A disease entity anchored to MeSH:D003480 (Cushing Syndrome) inherits the MeSH tree's knowledge that Cushing Syndrome is a subtype of Adrenal Cortex Diseases, which is a subtype of Endocrine System Diseases, which is a subtype of Pathological Conditions, Anatomical. It inherits the MeSH-recorded synonyms: "Hypercortisolism", "Adrenal Cortex Hyperfunction". It inherits the cross-references to ICD-10-CM codes.

None of this has to be extracted from the corpus. It is already encoded in the authority. Anchoring is the operation that makes it available to the graph.

Cross-Domain Composition¶

The consequence of anchoring to shared authorities extends beyond a single graph. When two graphs -- one built from research papers, one built from clinical trial records -- both anchor their disease entities to MeSH and their drug entities to RxNorm, a query can traverse from a research finding to a clinical trial outcome. The shared identifiers are the bridges.

This is not a feature of BFS-QL, or of any query protocol. It is a consequence of the decision to anchor to shared authorities.

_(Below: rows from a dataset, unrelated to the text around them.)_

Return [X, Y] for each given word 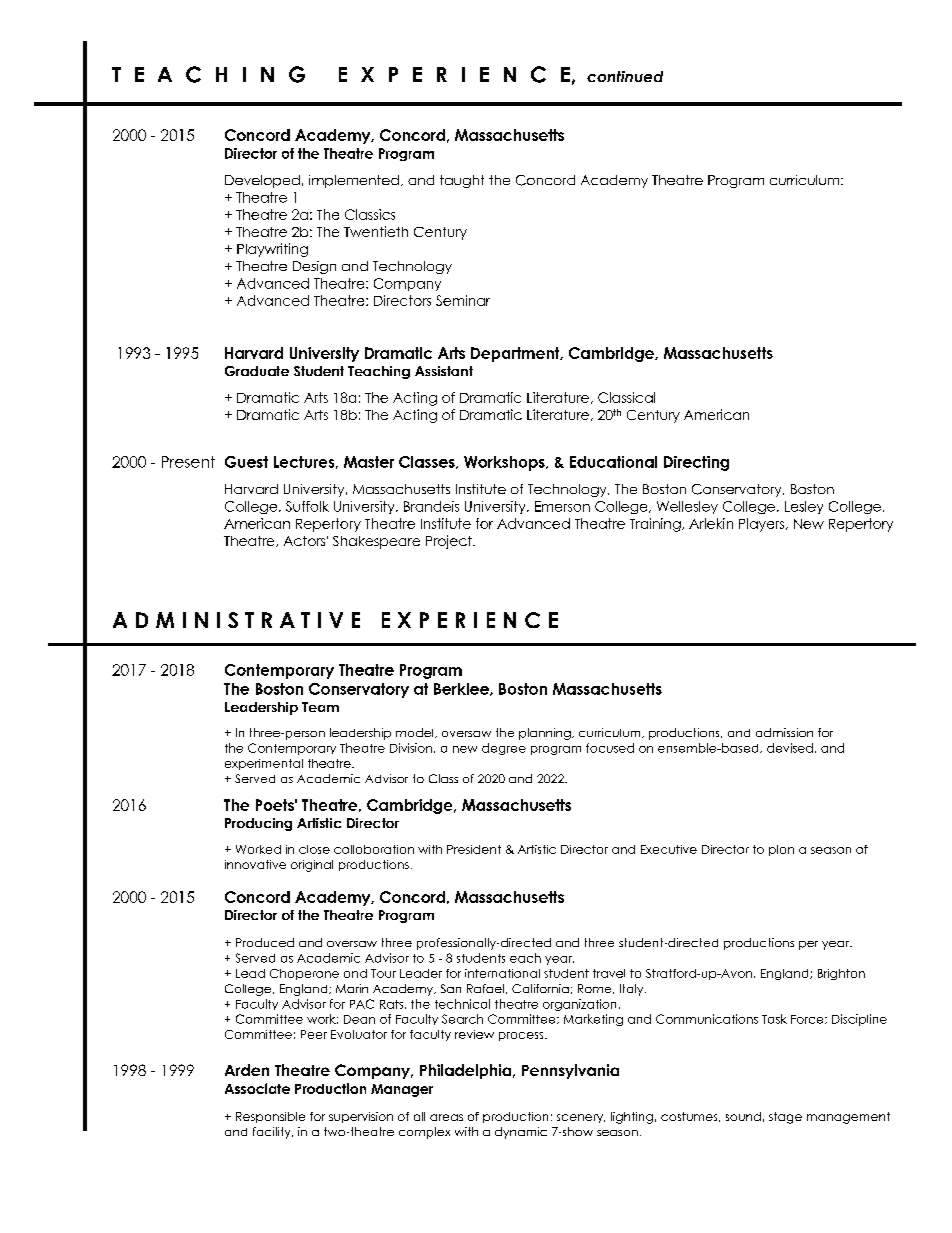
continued [625, 76]
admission [784, 732]
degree [504, 749]
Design [314, 267]
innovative [255, 864]
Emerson [562, 506]
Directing [696, 463]
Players [763, 525]
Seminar [463, 300]
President [474, 849]
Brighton [841, 974]
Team [320, 707]
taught [462, 181]
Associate [257, 1088]
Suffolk [307, 506]
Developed [262, 181]
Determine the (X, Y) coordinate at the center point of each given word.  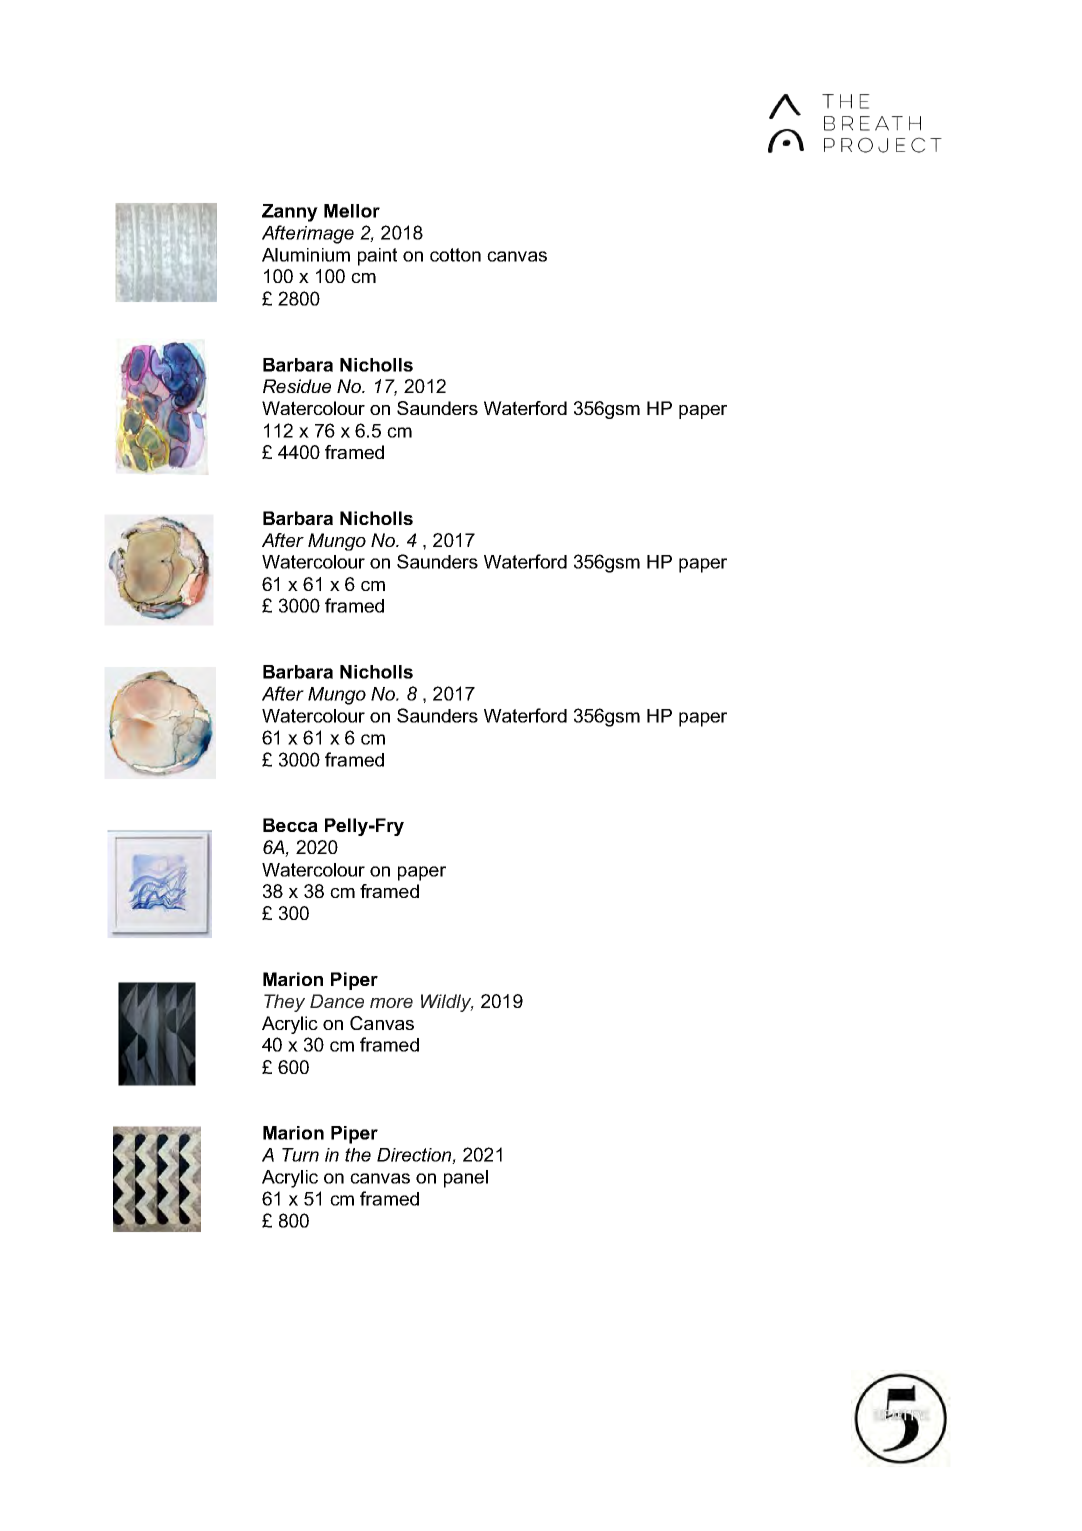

The identity server makes that decision systematic and enforced rather than optional and inconsistent.

The practical implication for graph builders: every entity that could be anchored to an authority should be. Provisional entities that remain unanchored are islands -- they participate in their local graph but cannot bridge to other graphs. The authority lookup stage of the lookup chain is not an optimization. It is the operation that connects the graph to the epistemic commons.